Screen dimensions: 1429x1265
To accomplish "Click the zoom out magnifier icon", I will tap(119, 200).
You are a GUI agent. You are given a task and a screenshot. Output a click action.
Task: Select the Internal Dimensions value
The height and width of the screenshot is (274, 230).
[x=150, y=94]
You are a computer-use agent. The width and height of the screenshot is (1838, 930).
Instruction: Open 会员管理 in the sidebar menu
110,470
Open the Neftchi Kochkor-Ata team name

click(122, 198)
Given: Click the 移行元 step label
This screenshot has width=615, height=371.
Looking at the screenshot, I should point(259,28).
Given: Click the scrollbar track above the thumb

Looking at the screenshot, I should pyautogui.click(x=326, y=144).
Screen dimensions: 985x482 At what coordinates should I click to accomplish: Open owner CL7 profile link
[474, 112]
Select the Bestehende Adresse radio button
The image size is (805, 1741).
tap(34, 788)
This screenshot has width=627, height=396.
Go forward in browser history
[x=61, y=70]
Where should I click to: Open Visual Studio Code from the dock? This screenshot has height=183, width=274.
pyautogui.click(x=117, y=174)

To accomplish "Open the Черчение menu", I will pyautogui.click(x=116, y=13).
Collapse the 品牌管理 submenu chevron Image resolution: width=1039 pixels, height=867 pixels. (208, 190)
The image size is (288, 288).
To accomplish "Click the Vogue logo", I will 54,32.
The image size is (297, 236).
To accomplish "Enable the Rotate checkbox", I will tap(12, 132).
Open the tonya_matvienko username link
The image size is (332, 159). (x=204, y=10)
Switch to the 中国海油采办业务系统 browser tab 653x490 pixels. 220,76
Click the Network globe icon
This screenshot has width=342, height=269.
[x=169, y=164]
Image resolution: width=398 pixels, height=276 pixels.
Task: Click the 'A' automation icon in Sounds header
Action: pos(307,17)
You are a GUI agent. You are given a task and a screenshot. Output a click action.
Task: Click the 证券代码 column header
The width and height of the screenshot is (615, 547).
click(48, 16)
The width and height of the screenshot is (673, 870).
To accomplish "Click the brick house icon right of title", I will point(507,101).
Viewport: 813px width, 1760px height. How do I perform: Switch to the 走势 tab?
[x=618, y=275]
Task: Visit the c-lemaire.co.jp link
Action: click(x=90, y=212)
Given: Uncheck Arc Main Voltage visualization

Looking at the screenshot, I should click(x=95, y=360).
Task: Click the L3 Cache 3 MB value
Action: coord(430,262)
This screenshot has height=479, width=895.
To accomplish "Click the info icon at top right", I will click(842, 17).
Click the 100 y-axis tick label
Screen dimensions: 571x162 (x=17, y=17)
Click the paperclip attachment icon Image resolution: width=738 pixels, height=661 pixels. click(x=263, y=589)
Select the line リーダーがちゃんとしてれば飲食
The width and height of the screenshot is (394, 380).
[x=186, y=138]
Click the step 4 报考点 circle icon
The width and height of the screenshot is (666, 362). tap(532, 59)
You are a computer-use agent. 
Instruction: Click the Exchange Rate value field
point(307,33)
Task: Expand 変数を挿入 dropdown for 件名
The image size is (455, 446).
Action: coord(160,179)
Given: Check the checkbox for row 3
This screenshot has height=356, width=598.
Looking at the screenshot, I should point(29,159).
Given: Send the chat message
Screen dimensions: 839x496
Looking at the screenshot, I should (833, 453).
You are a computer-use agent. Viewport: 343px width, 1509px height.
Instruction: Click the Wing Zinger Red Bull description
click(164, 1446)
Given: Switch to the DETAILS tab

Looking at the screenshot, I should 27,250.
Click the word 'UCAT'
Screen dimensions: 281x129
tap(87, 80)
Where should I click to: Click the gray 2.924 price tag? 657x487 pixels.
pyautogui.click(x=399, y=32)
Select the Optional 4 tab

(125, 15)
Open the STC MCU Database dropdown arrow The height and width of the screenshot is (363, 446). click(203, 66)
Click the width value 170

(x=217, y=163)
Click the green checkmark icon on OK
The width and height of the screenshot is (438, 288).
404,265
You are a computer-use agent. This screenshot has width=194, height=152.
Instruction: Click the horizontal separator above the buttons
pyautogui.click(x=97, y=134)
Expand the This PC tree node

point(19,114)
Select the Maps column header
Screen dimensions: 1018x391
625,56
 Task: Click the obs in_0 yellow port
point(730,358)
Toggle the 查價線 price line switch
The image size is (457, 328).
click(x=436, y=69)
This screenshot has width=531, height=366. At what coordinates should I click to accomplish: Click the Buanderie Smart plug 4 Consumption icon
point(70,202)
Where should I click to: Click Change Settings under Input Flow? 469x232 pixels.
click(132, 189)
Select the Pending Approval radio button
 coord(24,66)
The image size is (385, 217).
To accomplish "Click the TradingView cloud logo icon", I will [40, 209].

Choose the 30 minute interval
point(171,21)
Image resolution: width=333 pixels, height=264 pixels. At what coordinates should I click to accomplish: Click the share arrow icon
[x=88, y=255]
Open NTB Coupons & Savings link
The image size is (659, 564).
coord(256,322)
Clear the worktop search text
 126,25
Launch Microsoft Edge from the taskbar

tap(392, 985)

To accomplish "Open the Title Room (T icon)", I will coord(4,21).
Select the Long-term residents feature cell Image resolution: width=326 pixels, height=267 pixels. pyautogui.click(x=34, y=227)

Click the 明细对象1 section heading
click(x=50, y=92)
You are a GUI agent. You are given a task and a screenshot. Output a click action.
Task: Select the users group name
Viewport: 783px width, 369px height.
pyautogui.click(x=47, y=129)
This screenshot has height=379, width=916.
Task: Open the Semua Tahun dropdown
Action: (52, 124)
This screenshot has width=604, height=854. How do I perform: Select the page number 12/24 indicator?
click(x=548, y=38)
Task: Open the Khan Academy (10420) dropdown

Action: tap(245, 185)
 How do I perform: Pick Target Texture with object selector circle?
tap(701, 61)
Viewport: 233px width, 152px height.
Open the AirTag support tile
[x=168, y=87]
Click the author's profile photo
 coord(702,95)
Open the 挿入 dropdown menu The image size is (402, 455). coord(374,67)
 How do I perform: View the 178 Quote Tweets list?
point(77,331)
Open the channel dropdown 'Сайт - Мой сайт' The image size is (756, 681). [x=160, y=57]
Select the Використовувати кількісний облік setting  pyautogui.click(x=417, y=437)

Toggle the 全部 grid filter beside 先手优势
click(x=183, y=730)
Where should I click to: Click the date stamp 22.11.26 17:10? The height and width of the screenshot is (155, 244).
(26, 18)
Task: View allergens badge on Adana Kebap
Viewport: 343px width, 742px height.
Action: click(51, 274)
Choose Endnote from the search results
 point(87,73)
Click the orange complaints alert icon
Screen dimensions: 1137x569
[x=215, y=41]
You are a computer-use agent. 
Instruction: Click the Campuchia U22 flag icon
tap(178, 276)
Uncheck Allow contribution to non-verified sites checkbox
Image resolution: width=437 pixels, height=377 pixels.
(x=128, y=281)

◇ ◇ ◇ ◇ ◇ ◇ ◇

What the exercise asks: Write the records out once more, exactly as shown.

Result for this exercise:
Screen dimensions: 1429x1265
To accomplish "Click the zoom out magnifier icon", I will tap(119, 200).
You are a GUI agent. You are given a task and a screenshot. Output a click action.
Task: Select the Internal Dimensions value
The height and width of the screenshot is (274, 230).
[x=150, y=94]
You are a computer-use agent. The width and height of the screenshot is (1838, 930).
Instruction: Open 会员管理 in the sidebar menu
110,470
Open the Neftchi Kochkor-Ata team name

click(122, 198)
Given: Click the 移行元 step label
This screenshot has width=615, height=371.
Looking at the screenshot, I should point(259,28).
Given: Click the scrollbar track above the thumb

Looking at the screenshot, I should pyautogui.click(x=326, y=144).
Screen dimensions: 985x482 At what coordinates should I click to accomplish: Open owner CL7 profile link
[474, 112]
Select the Bestehende Adresse radio button
The image size is (805, 1741).
tap(34, 788)
This screenshot has width=627, height=396.
Go forward in browser history
[x=61, y=70]
Where should I click to: Open Visual Studio Code from the dock? This screenshot has height=183, width=274.
pyautogui.click(x=117, y=174)

To accomplish "Open the Черчение menu", I will pyautogui.click(x=116, y=13).
Collapse the 品牌管理 submenu chevron Image resolution: width=1039 pixels, height=867 pixels. (208, 190)
The image size is (288, 288).
To accomplish "Click the Vogue logo", I will 54,32.
The image size is (297, 236).
To accomplish "Enable the Rotate checkbox", I will tap(12, 132).
Open the tonya_matvienko username link
The image size is (332, 159). (x=204, y=10)
Switch to the 中国海油采办业务系统 browser tab 653x490 pixels. 220,76
Click the Network globe icon
This screenshot has width=342, height=269.
[x=169, y=164]
Image resolution: width=398 pixels, height=276 pixels.
Task: Click the 'A' automation icon in Sounds header
Action: pos(307,17)
You are a GUI agent. You are given a task and a screenshot. Output a click action.
Task: Click the 证券代码 column header
The width and height of the screenshot is (615, 547).
click(48, 16)
The width and height of the screenshot is (673, 870).
To accomplish "Click the brick house icon right of title", I will point(507,101).
Viewport: 813px width, 1760px height. How do I perform: Switch to the 走势 tab?
[x=618, y=275]
Task: Visit the c-lemaire.co.jp link
Action: click(x=90, y=212)
Given: Uncheck Arc Main Voltage visualization

Looking at the screenshot, I should click(x=95, y=360).
Task: Click the L3 Cache 3 MB value
Action: coord(430,262)
This screenshot has height=479, width=895.
To accomplish "Click the info icon at top right", I will click(842, 17).
Click the 100 y-axis tick label
Screen dimensions: 571x162 (x=17, y=17)
Click the paperclip attachment icon Image resolution: width=738 pixels, height=661 pixels. click(x=263, y=589)
Select the line リーダーがちゃんとしてれば飲食
The width and height of the screenshot is (394, 380).
[x=186, y=138]
Click the step 4 报考点 circle icon
The width and height of the screenshot is (666, 362). tap(532, 59)
You are a computer-use agent. 
Instruction: Click the Exchange Rate value field
point(307,33)
Task: Expand 変数を挿入 dropdown for 件名
The image size is (455, 446).
Action: coord(160,179)
Given: Check the checkbox for row 3
This screenshot has height=356, width=598.
Looking at the screenshot, I should point(29,159).
Given: Send the chat message
Screen dimensions: 839x496
Looking at the screenshot, I should (833, 453).
You are a computer-use agent. Viewport: 343px width, 1509px height.
Instruction: Click the Wing Zinger Red Bull description
click(164, 1446)
Given: Switch to the DETAILS tab

Looking at the screenshot, I should 27,250.
Click the word 'UCAT'
Screen dimensions: 281x129
tap(87, 80)
Where should I click to: Click the gray 2.924 price tag? 657x487 pixels.
pyautogui.click(x=399, y=32)
Select the Optional 4 tab

(125, 15)
Open the STC MCU Database dropdown arrow The height and width of the screenshot is (363, 446). click(203, 66)
Click the width value 170

(x=217, y=163)
Click the green checkmark icon on OK
The width and height of the screenshot is (438, 288).
404,265
You are a computer-use agent. This screenshot has width=194, height=152.
Instruction: Click the horizontal separator above the buttons
pyautogui.click(x=97, y=134)
Expand the This PC tree node

point(19,114)
Select the Maps column header
Screen dimensions: 1018x391
625,56
 Task: Click the obs in_0 yellow port
point(730,358)
Toggle the 查價線 price line switch
The image size is (457, 328).
click(x=436, y=69)
This screenshot has width=531, height=366. At what coordinates should I click to accomplish: Click the Buanderie Smart plug 4 Consumption icon
point(70,202)
Where should I click to: Click Change Settings under Input Flow? 469x232 pixels.
click(132, 189)
Select the Pending Approval radio button
 coord(24,66)
The image size is (385, 217).
To accomplish "Click the TradingView cloud logo icon", I will [40, 209].

Choose the 30 minute interval
point(171,21)
Image resolution: width=333 pixels, height=264 pixels. At what coordinates should I click to accomplish: Click the share arrow icon
[x=88, y=255]
Open NTB Coupons & Savings link
The image size is (659, 564).
coord(256,322)
Clear the worktop search text
 126,25
Launch Microsoft Edge from the taskbar

tap(392, 985)

To accomplish "Open the Title Room (T icon)", I will coord(4,21).
Select the Long-term residents feature cell Image resolution: width=326 pixels, height=267 pixels. pyautogui.click(x=34, y=227)

Click the 明细对象1 section heading
click(x=50, y=92)
You are a GUI agent. You are given a task and a screenshot. Output a click action.
Task: Select the users group name
Viewport: 783px width, 369px height.
pyautogui.click(x=47, y=129)
This screenshot has height=379, width=916.
Task: Open the Semua Tahun dropdown
Action: (52, 124)
This screenshot has width=604, height=854. How do I perform: Select the page number 12/24 indicator?
click(x=548, y=38)
Task: Open the Khan Academy (10420) dropdown

Action: tap(245, 185)
 How do I perform: Pick Target Texture with object selector circle?
tap(701, 61)
Viewport: 233px width, 152px height.
Open the AirTag support tile
[x=168, y=87]
Click the author's profile photo
 coord(702,95)
Open the 挿入 dropdown menu The image size is (402, 455). coord(374,67)
 How do I perform: View the 178 Quote Tweets list?
point(77,331)
Open the channel dropdown 'Сайт - Мой сайт' The image size is (756, 681). [x=160, y=57]
Select the Використовувати кількісний облік setting  pyautogui.click(x=417, y=437)

Toggle the 全部 grid filter beside 先手优势
click(x=183, y=730)
Where should I click to: Click the date stamp 22.11.26 17:10? The height and width of the screenshot is (155, 244).
(26, 18)
Task: View allergens badge on Adana Kebap
Viewport: 343px width, 742px height.
Action: click(51, 274)
Choose Endnote from the search results
 point(87,73)
Click the orange complaints alert icon
Screen dimensions: 1137x569
[x=215, y=41]
You are a computer-use agent. 
Instruction: Click the Campuchia U22 flag icon
tap(178, 276)
Uncheck Allow contribution to non-verified sites checkbox
Image resolution: width=437 pixels, height=377 pixels.
(x=128, y=281)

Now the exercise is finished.